**Goal of the exercise:**
Based on the article about the release of Work Isn't Working, explain why Gore describes organizations as having an ownership problem rather than a technology problem. Answer in one to three sentences.

**Text provided:**
The book's release comes as many businesses continue to assess the return on spending tied to hybrid working, digital collaboration, and office modernisation. Employers have invested in platforms, screens, room systems, and connectivity, but technology leaders still face questions over reliability, adoption, and support costs.

Gore said the problem is often structural rather than purely technical.

"Organisations don't have a technology problem; they have an ownership problem. Too often, systems are installed, projects are signed off, and everyone moves on, with no clear responsibility for long-term performance. When technology stops working, productivity suffers, support costs rise, and employees lose trust. Work Isn't Working is about changing that," said Gore, Co-Founder, SPOR Group.

The release presents the book as practical guidance for businesses seeking to improve adoption of workplace systems and reduce operational disruption. It also frames the issue as a management challenge spanning technology, facilities, and operations teams rather than sitting within a single department.

That cross-functional emphasis reflects how workplace technology has evolved in recent years. Meeting room tools and office platforms are no longer niche procurement items; they shape how staff collaborate, how offices function, and how companies support hybrid work at scale.

As a result, books and advisory material aimed at senior workplace decision-makers have increasingly shifted from product selection to governance, accountability, and measurable outcomes. Gore's contribution enters that debate by arguing that reliable workplace technology depends on sustained ownership after go-live, not just on the quality of the original installation.

The title is available in Kindle and paperback editions.

**Supplied material:**
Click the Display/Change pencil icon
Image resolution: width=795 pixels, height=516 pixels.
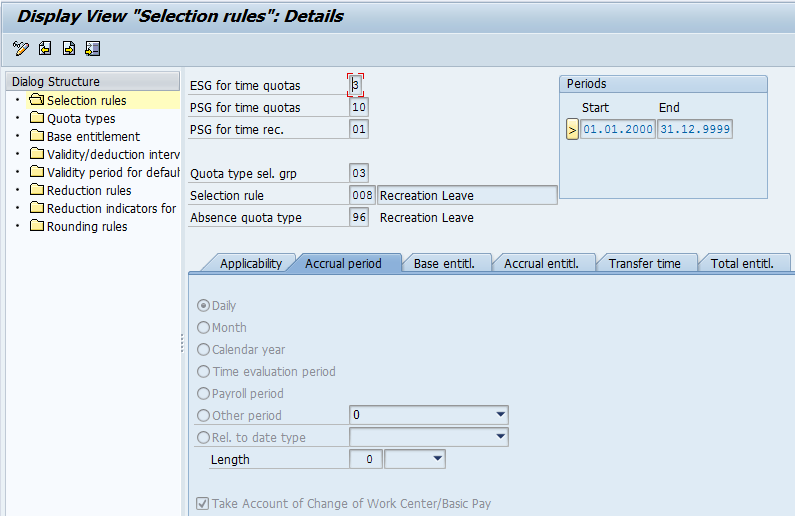coord(21,48)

**Task answer:**
According to Gore, systems are often installed and projects signed off, and then everyone moves on without anyone holding clear responsibility for long-term performance. When the technology then stops working, productivity suffers, support costs rise and employees lose trust. For that reason the book argues that reliable workplace technology depends on sustained ownership after go-live and not only on the quality of the original installation.